F2LLM-v2: Inclusive, Performant, and Efficient Embeddings for a Multilingual World

Mar 19, 2026•Ziyin Zhang, Zihan Liao, Hang Yu +2•View PDF

TL;DR Highlight

Multilingual embeddings supporting 200 languages without English bias that outperform Qwen3-Embedding at smaller sizes.

Who Should Read

Engineers building multilingual search, retrieval, or RAG systems that need strong embedding models for non-English languages.

Core Mechanics

Most existing embedding models have strong English bias — performance degrades significantly for non-European languages
The proposed model supports 200 languages with balanced performance across language families, including low-resource languages
Achieves better performance than Qwen3-Embedding at equivalent or smaller model sizes on multilingual benchmarks
Training used a curated multilingual dataset with explicit balancing to prevent high-resource language dominance
The model uses a modified architecture that avoids language-specific components — truly language-agnostic representations
Particularly strong on code-switching scenarios where multiple languages appear in the same document

Evidence

On MIRACL (multilingual retrieval benchmark): average nDCG@10 across 18 languages — new model 68.4 vs Qwen3-Embedding 64.1 at comparable model size
Low-resource language performance gap: new model shows <5% degradation from English baseline vs. 20-30% for comparable models
Code-switching retrieval tasks: +12% recall@10 over best comparable multilingual model

How to Apply

Drop-in replacement for any English-centric embedding model in multilingual RAG pipelines — especially valuable for Asian, African, and Middle Eastern language support.
For multilingual document stores: index with this model to get cross-lingual retrieval for free — queries in one language can retrieve documents in another.
Evaluate on your specific language mix before deploying — while broadly better, performance varies and your target languages may have specific characteristics worth checking.

Code Example

snippet

from sentence_transformers import SentenceTransformer

# Load model (HuggingFace: codefuse-ai/F2LLM-v2-1.7B)
model = SentenceTransformer('codefuse-ai/F2LLM-v2-1.7B', trust_remote_code=True)

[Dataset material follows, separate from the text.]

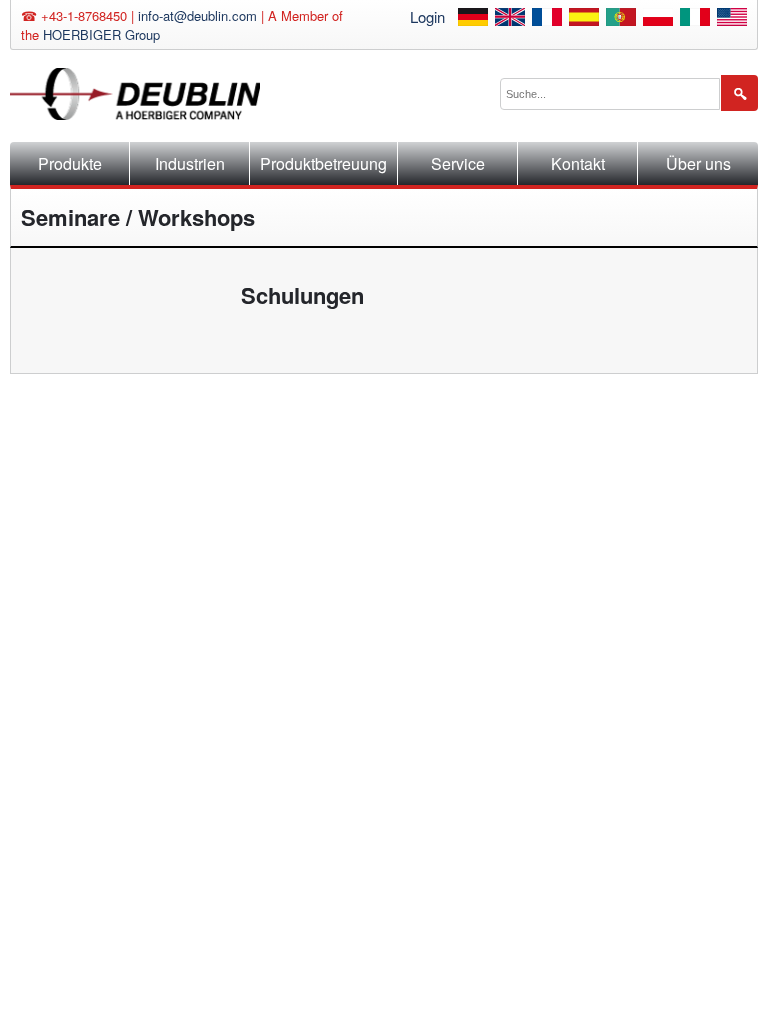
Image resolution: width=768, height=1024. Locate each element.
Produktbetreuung (323, 163)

# Basic embeddings (full dimension)
sentences = [
    '안녕하세요, 오늘 날씨가 좋네요.',
    'Hello, the weather is nice today.',
    'مرحبا، الطقس جميل اليوم.',
]
embeddings = model.encode(sentences)
print(f'Full embedding shape: {embeddings.shape}')  # (3, 2048)

# MRL: truncate to 128 dimensions for lightweight usage
embeddings_small = embeddings[:, :128]
print(f'Truncated embedding shape: {embeddings_small.shape}')  # (3, 128)

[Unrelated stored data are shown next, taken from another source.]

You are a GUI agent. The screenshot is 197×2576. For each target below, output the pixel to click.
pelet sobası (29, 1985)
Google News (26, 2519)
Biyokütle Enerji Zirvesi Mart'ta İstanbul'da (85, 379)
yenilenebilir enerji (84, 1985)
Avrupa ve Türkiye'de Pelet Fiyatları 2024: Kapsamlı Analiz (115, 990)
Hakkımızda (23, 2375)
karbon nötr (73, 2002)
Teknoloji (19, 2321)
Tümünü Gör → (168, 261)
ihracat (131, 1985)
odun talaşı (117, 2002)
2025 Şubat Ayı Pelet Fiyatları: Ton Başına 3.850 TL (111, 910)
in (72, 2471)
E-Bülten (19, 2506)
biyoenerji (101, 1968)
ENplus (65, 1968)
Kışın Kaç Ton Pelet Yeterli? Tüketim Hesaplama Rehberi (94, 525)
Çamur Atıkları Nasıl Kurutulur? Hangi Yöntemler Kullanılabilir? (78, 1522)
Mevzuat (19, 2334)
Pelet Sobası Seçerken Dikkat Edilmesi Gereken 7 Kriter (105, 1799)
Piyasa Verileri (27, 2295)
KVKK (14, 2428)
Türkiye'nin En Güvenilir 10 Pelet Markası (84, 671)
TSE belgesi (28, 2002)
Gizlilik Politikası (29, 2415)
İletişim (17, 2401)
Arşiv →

# Apply retrieval instruction (query only)
query = '날씨에 관한 인사말을 찾아줘'
query_embedding = model.encode(
    query,
    prompt='Instruct: Given a query, retrieve relevant passages\nQuery: '
)

Terminology

Embedding ModelA model that converts text into dense vectors (embeddings) that capture semantic meaning — similar texts have similar vectors.

nDCG@10Normalized Discounted Cumulative Gain at 10 — a retrieval quality metric that considers both whether relevant documents are retrieved and how highly they're ranked.

Code-SwitchingThe linguistic phenomenon of mixing multiple languages within a single text or conversation.

MIRACLMassively Multilingual Information Retrieval Across a Continuum of Languages — a benchmark for evaluating multilingual retrieval.

Low-Resource LanguageA language with limited training data available — smaller internet presence, fewer parallel corpora, less represented in model training.

Related Resources

Original Abstract (Expand)

We present F2LLM-v2, a new family of general-purpose, multilingual embedding models in 8 distinct sizes ranging from 80M to 14B. Trained on a newly curated composite of 60 million publicly available high-quality data samples, F2LLM-v2 supports more than 200 languages, with a particular emphasis on previously underserved mid- and low-resource languages. By integrating a two-stage LLM-based embedding training pipeline with matryoshka learning, model pruning, and knowledge distillation techniques, we present models that are far more efficient than previous LLM-based embedding models while retaining competitive performances. Extensive evaluations confirm that F2LLM-v2-14B ranks first on 11 MTEB benchmarks, while the smaller models in the family also set a new state of the art for resource-constrained applications. To facilitate open-source embedding model research, we release all models, data, code, and intermediate checkpoints.